Pendant un mois, le groupe met les bouchées doubles, répétant et tournant après le travail, pendant le week-end et la nuit. Deepak s’investit à fond et aide également aux prises de vue. Résultat, Le meurtrier à la rose est nominé au festival.

Un début prometteur qui pousse « Le Majuscule » à enchaîner des sketchs. L’année suivante, ils se présentent au festival avec un court-métrage sur le sida.

« Nous voulions à travers Le couloir de la vie à la mort sensibiliser les jeunes au sida, les mettre en garde contre un style de vie qui pourrait les amener à contracter cette maladie, et surtout sensibiliser les parents », explique Deepak.

Le tournage est difficile, car le sujet est très délicat. Le personnage principal, Kelly, une jeune droguée, échoue dans un centre après avoir été rejetée par ses parents qui ont appris sa séropositivité. Le père, homme influent, et la mère, complètement sous la coupe de son mari, passent le plus clair de leur temps dans des dîners et cocktails, délaissant leur fille qui finit par tomber dans la drogue. Par peur d’être montrés du doigt, ils préfèrent renier leur enfant malade. Mais alors que Kelly est sur le point de mourir, les parents, sur l’insistance du directeur du centre, décident de renouer avec elle. Mais ils arrivent trop tard…

Le scénario est classique, mais l’on retient avant tout le message qui clôt cette oeuvre : « Réagissez avant qu’il ne soit trop tard ». Un avertissement dédié aux parents mais aussi à la société et aux décideurs.

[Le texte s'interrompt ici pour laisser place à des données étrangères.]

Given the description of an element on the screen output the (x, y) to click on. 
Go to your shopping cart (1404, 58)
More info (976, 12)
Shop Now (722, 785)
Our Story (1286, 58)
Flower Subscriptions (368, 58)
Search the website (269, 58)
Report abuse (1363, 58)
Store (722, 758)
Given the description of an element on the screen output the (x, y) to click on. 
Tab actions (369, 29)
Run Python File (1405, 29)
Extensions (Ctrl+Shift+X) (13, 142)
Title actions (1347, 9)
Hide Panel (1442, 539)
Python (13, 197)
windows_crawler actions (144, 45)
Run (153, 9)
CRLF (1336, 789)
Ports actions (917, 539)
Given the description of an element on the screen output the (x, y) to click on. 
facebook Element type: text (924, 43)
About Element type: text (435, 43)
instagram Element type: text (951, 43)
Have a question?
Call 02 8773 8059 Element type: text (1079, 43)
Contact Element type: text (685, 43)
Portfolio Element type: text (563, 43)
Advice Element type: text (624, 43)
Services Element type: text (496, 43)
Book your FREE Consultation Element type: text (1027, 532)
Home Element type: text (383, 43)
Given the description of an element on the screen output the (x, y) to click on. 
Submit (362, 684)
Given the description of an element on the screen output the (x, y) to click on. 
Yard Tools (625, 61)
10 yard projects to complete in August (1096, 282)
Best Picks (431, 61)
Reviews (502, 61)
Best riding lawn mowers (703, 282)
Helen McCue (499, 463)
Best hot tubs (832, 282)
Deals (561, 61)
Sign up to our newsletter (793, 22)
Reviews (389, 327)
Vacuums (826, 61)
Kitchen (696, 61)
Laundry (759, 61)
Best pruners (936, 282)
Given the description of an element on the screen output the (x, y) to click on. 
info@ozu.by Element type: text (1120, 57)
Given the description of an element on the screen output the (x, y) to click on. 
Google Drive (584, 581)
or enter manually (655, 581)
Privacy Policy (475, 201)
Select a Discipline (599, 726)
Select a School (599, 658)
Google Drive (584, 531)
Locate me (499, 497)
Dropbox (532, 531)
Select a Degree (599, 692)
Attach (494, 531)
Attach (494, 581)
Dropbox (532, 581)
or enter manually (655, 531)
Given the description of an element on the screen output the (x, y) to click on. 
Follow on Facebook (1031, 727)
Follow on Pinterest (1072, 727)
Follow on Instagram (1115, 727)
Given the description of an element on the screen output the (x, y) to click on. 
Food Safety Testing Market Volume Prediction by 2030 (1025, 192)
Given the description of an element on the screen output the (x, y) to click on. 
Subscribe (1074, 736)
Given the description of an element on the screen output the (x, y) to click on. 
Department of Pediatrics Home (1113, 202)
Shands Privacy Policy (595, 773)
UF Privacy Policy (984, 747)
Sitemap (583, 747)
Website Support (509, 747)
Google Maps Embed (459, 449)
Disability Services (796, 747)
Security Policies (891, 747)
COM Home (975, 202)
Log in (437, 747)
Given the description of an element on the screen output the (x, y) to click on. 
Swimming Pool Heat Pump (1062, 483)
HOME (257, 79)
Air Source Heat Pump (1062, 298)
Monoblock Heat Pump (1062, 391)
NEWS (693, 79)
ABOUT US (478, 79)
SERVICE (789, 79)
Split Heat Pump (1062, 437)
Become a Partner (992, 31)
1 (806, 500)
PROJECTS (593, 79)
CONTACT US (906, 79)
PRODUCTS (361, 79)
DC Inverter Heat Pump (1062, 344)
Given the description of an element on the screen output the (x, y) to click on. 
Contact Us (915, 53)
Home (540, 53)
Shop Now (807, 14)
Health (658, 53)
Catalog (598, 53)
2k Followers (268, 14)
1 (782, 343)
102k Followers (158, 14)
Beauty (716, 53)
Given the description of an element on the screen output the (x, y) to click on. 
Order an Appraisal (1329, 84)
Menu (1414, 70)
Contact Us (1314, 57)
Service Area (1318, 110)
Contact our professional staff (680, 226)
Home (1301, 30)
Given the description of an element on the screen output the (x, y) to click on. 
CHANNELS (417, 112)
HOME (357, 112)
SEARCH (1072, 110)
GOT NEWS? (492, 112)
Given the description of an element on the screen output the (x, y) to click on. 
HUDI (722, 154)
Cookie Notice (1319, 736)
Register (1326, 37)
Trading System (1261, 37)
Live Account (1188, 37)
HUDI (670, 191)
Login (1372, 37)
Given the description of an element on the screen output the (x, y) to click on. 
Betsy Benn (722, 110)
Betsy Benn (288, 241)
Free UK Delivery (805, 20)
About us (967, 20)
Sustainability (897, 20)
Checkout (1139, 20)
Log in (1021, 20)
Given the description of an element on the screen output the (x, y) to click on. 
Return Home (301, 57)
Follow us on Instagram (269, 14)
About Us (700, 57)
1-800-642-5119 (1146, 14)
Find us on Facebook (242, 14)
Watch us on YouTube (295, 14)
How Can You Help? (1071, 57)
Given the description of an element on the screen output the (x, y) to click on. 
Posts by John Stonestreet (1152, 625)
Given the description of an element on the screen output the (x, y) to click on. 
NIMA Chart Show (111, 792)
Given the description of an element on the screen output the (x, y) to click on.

« Je joue l’un des sidéens du centre. J’écoute Kelly raconter son histoire, comment elle a basculé. Mais en même temps, j’ai pris conscience de la mort, de la souffrance qui accompagne chaque jour les malades du sida. Je les vois maintenant autrement », raconte Deepak. Chaque personnage qu’il interprète – il a également mis en scène le court métrage – lui donne un peu plus envie de faire carrière dans le cinéma.

Sa prochaine étape, prendre des cours d’art dramatique, ici ou ailleurs. Pour étoffer ses connaissances. En attendant, il regarde en moyenne dix films par semaine, parfois plus. « Je suis un boulimique de films, européens et indiens. L’œuvre qui m’a le plus marqué, La ligne verte. Le personnage de John Coffee est inégalable. J’aime aussi Louis de Funès pour ses mimiques que j’imite de temps en temps », confie Deepak.

Travaillant à la conciergerie de l’hôtel Hilton, le jeune homme s’est fait des amis venant des quatre coins du monde. « J’aime rencontrer des gens différents ; à travers eux, je découvre des univers divers et passionnants. C’est une façon de s’ouvrir aux autres. »

Deepak Leelumber a tourné dans deux court-métrages : Le meurtrier à la rose et Le couloir de la vie à la mort.